Великий лес (Саченко) - страница 22

«Нет, не сказать ни слова нельзя. Люди ждут этого слова, оно им нужно сейчас, как никогда, может быть, прежде».

— Разве не говорила Лида, что поедет на базу и работать сегодня не будет? — спросил вроде бы ни у кого и у всех.

— Говорила, — простонали несколько человек.

— Так что ж вы не верите, стоите?.. И вообще не верите нам, газетам нашим, а верите какому-то проходимцу-цыгану. О чем-нибудь другом, повеселее, думайте, а не о войне!..

Заставил себя улыбнуться и, уже не прислушиваясь, о чем будут говорить или спрашивать люди, медленно, медленнее даже обычного, как ему показалось, пошел, потащил ноги к сельсовету.

«Что-то дальше будет? — роились в голове беспокойные мысли. — Поверят мне люди, разойдутся?»

Хотелось повернуть голову, посмотреть, что там, возле магазина. Но он, Иван, поборол в себе это желание. «Нельзя оглядываться. Я уверен в себе, в том, что сказал. И пусть люди видят это. Не посеять ни тени сомнения, неверия. Так и только так…»

Почувствовал — откуда-то изнутри, подспудно, невольно его захватывает, переполняет радость: «Все-таки выдержал, не сорвался, не стал кричать, нагонять страху на людей».

Эта радость так и прорвалась тихим вздохом, когда через полчаса зашел в председательскую боковушку Апанас Харченя и доложил: у магазина ни души — все разошлись по домам.

«Поверили… Поверили мне. Да и не мне — власти нашей, ее слову…»

V

Костик не мог понять самого себя. Жил, учился, все шло ладом-складом, и вдруг… Словно черт какой в него вселился. И хотел бы не обидеть кого-то там, а обидишь, и хотел бы не делать глупостей, а наделаешь. Вот и вчера вечером… Слонялся вместе с остальными возле цыганских костров, рассматривал этих чудаковатых цыган и цыганок, их выстроившиеся табором кибитки, слушал веселые, разгульные песни, и на душе было безмятежно, немного даже грустно.
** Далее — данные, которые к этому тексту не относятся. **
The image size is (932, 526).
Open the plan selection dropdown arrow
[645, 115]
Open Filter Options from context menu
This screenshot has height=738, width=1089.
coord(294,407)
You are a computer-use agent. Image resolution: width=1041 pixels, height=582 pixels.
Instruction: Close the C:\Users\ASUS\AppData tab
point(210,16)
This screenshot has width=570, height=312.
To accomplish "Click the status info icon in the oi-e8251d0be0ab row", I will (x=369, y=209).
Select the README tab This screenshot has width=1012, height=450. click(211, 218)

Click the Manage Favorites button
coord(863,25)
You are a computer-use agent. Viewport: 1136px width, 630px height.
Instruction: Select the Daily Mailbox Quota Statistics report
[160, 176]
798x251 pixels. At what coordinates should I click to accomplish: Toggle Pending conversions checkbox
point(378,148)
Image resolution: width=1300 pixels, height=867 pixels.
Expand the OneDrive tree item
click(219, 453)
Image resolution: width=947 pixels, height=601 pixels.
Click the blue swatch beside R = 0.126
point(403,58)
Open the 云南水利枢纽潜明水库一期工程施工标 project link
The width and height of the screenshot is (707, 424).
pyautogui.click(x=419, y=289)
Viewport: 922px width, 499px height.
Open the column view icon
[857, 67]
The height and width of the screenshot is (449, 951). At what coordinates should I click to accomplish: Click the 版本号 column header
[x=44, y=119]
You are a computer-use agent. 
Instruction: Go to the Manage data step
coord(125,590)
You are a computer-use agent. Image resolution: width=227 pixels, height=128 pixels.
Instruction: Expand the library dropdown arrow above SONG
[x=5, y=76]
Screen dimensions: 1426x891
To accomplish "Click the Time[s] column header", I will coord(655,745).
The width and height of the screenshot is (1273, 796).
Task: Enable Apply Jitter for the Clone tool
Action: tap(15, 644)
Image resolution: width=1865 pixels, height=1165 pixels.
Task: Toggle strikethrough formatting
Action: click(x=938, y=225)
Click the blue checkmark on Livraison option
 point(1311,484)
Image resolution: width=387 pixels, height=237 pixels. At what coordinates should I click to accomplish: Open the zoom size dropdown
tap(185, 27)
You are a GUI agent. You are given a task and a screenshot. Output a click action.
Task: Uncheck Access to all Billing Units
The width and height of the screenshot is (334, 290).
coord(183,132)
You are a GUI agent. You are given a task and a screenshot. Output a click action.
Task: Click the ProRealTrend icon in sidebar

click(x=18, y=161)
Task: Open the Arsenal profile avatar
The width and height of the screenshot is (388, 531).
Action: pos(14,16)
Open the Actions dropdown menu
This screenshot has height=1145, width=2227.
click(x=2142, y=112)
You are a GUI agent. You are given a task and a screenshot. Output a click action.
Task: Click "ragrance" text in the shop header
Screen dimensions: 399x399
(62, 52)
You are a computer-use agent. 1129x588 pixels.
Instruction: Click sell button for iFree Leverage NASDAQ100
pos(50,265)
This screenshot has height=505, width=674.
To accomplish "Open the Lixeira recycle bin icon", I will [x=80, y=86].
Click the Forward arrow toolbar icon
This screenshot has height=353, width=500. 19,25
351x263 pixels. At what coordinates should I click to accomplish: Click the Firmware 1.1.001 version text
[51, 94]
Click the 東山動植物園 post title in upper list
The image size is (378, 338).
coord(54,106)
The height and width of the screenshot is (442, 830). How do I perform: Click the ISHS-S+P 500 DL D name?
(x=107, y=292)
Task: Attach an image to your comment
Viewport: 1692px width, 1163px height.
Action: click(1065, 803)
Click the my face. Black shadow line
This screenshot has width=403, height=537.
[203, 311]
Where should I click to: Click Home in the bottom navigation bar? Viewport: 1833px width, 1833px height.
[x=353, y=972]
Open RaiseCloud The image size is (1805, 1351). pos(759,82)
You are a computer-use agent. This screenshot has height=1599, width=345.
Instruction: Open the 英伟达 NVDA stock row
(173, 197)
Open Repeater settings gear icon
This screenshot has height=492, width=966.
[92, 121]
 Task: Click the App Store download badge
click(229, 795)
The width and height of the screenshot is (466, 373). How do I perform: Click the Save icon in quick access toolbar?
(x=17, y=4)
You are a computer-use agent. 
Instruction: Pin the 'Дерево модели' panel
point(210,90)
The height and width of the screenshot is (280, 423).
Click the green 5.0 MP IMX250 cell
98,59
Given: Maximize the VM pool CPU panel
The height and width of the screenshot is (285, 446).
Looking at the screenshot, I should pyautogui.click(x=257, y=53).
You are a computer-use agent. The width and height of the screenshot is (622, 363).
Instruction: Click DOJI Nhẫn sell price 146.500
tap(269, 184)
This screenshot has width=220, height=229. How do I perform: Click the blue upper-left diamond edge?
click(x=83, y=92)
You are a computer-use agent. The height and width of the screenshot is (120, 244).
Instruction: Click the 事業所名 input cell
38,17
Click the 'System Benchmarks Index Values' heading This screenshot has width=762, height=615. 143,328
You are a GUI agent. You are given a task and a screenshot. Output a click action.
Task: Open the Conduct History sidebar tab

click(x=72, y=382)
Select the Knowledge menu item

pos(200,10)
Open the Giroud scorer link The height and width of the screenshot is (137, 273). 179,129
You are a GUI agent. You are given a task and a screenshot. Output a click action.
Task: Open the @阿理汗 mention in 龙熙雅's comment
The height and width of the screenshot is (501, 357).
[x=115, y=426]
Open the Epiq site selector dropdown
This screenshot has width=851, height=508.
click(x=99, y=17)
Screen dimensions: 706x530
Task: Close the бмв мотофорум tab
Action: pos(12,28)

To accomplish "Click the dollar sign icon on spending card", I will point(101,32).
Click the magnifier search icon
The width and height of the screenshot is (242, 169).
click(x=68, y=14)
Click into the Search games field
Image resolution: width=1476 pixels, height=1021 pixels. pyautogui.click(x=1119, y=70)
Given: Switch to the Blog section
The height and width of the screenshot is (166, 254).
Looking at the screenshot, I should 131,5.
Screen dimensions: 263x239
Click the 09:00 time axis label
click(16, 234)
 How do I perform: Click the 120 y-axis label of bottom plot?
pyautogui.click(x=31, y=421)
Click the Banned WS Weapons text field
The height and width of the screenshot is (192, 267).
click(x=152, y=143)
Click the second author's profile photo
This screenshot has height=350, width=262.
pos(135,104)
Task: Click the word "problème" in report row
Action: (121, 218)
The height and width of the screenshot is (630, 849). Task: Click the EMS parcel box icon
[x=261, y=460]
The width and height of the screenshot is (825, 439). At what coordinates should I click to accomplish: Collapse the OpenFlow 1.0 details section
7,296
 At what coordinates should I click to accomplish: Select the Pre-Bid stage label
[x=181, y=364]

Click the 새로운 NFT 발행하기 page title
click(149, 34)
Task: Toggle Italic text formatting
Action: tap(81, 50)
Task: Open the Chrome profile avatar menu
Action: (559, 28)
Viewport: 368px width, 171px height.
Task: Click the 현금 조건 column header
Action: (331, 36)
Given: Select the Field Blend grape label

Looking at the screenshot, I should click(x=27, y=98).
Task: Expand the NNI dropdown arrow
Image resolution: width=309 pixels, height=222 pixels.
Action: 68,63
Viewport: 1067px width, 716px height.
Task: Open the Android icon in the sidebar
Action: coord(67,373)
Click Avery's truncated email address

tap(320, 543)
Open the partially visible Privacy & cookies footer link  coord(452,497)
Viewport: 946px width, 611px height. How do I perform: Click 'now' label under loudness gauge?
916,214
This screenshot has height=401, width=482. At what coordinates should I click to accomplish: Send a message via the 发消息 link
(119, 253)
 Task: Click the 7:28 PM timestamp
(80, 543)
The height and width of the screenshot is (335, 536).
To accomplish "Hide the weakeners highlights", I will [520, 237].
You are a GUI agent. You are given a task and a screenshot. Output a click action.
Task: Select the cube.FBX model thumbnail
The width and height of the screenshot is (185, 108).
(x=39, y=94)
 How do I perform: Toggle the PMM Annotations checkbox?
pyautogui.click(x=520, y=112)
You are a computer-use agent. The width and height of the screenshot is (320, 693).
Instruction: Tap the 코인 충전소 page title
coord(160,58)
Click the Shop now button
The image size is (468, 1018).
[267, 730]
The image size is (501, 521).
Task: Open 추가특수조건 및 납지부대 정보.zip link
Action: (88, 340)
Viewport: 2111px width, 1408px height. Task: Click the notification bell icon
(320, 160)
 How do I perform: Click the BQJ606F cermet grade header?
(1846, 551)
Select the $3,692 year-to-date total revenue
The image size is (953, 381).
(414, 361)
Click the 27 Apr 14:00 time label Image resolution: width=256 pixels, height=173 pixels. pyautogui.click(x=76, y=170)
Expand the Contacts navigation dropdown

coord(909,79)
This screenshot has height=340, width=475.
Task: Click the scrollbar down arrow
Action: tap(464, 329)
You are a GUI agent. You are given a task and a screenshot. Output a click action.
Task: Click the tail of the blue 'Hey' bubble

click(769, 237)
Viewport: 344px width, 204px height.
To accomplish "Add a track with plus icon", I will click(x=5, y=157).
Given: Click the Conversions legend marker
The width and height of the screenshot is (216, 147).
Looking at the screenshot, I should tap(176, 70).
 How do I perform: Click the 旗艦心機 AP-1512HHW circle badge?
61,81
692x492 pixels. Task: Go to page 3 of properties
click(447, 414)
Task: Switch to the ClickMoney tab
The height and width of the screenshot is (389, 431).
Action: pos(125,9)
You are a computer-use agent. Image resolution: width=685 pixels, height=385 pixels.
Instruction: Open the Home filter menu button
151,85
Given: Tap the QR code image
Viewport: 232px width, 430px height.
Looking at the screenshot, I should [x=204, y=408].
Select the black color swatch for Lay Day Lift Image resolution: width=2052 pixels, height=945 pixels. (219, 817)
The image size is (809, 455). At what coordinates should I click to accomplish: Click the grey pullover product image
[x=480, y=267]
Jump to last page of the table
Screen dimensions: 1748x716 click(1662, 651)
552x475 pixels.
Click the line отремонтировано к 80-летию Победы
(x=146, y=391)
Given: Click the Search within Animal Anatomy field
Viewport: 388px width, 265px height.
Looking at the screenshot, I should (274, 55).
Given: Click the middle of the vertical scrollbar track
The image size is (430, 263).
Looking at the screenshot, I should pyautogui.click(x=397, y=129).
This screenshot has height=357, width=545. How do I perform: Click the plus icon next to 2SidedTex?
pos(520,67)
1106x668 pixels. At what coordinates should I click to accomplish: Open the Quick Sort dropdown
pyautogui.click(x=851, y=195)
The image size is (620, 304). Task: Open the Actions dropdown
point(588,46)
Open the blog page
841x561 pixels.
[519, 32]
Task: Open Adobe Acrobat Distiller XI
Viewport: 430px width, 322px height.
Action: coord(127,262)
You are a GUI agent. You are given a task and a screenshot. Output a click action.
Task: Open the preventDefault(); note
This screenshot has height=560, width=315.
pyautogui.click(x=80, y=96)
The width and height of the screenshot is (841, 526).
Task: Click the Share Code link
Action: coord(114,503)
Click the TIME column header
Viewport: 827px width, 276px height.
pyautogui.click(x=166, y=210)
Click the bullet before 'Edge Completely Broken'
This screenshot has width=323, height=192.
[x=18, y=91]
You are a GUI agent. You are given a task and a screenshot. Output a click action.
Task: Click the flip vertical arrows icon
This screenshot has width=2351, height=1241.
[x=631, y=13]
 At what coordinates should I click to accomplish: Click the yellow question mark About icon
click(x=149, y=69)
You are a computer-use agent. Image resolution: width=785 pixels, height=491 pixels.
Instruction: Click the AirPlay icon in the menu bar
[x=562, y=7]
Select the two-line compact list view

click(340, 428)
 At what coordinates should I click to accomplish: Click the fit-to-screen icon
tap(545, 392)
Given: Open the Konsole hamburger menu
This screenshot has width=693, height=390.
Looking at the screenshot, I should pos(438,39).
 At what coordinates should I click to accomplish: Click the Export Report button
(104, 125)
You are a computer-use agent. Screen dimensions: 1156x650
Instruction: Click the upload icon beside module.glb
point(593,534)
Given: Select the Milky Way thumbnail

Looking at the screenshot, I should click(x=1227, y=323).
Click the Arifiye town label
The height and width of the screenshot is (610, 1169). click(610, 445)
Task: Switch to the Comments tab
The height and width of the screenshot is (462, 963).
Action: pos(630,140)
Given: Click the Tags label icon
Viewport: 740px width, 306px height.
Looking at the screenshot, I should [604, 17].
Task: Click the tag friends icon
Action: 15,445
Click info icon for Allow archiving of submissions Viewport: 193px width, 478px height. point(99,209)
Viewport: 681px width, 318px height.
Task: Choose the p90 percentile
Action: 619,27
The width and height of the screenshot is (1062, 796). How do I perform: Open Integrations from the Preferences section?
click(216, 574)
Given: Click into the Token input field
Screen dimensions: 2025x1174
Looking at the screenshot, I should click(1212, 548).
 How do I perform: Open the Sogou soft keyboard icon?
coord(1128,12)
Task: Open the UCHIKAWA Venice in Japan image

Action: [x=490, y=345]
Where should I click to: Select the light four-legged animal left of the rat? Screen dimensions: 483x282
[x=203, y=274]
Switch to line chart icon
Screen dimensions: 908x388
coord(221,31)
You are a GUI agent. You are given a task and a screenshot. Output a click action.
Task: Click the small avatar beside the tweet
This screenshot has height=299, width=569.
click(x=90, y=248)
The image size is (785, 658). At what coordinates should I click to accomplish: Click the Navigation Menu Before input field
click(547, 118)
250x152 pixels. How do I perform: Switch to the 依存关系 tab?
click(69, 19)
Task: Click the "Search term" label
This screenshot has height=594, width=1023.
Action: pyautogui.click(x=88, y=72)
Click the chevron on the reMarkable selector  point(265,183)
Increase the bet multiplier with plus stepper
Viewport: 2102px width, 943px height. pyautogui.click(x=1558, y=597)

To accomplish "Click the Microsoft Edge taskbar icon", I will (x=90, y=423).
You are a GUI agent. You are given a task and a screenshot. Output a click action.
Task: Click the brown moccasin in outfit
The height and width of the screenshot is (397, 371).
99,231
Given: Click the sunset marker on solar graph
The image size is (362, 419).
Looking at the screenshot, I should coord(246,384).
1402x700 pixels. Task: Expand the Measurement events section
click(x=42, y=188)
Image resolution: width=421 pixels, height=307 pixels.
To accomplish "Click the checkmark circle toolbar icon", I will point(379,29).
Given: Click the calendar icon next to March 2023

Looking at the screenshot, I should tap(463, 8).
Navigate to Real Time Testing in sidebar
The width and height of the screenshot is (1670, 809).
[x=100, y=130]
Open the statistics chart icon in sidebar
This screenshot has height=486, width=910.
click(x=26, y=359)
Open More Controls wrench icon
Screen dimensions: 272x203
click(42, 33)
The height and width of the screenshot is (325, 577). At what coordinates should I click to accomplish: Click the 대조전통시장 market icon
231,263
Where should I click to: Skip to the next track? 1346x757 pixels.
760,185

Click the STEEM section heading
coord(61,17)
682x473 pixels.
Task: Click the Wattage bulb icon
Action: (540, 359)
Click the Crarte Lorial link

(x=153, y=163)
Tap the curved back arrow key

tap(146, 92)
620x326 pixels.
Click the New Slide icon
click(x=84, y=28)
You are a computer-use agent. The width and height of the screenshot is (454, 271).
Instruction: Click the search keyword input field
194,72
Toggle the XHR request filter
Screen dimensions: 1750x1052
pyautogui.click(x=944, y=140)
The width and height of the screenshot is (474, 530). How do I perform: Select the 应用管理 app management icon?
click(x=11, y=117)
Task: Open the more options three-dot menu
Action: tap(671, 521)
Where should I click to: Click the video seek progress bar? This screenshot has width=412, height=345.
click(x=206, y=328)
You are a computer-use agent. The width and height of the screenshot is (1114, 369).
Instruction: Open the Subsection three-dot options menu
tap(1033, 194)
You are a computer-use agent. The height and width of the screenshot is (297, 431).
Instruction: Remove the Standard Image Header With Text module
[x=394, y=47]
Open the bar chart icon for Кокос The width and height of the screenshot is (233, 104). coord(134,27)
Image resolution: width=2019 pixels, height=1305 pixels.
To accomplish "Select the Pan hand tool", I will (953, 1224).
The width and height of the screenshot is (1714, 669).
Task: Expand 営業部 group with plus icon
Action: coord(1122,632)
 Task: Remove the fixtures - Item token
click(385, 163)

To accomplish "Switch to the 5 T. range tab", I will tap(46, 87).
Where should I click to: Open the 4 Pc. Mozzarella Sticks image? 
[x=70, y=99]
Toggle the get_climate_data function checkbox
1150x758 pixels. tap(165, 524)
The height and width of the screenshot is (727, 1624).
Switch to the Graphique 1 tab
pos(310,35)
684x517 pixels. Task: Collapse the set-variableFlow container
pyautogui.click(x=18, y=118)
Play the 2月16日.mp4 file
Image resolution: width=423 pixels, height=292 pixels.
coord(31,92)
А увидел Тасю — и словно подменил кто его, словно подзуживать начал, на ухо нашептывать: «Ну, утвори, утвори что-нибудь такое, чтоб на тебя смотрели, чтоб все говорили: «Вот это Костик так Костик!» Хорошо еще, что Тася на лугу долго не оставалась, домой пошла. А не то бы… упорол бы он, Костик, еще там, возле цыганского табора, какую-нибудь глупость. Потому что слишком она гордая, Тася, — и не глянула, глазом не повела… Прошла мимо, будто незнакомая. Не заметила, не узнала? Нет, заметила, узнала, просто притворилась. Обиделась, не иначе. А чего? Он же, Костик, ничего плохого сделать ей не хотел и не хочет. Наоборот — он желает только самого лучшего, только об этом думает и мечтает. «Эх, Тася, Тася! И за что ты меня так мучишь? — думал по дороге из лесу Костик. — Вроде и не человек я вовсе, а так, невесть что… Конечно, я не жил в городе, не какого-нибудь начальника сын. Да ведь… Может, я тоже не буду век сидеть в деревне… Вот призовут в армию — попрошусь в летчики. Или в моряки… Приеду — не узнаешь. И пожалеешь, что была со мною такой неприступной, гордой… И такой чужой…»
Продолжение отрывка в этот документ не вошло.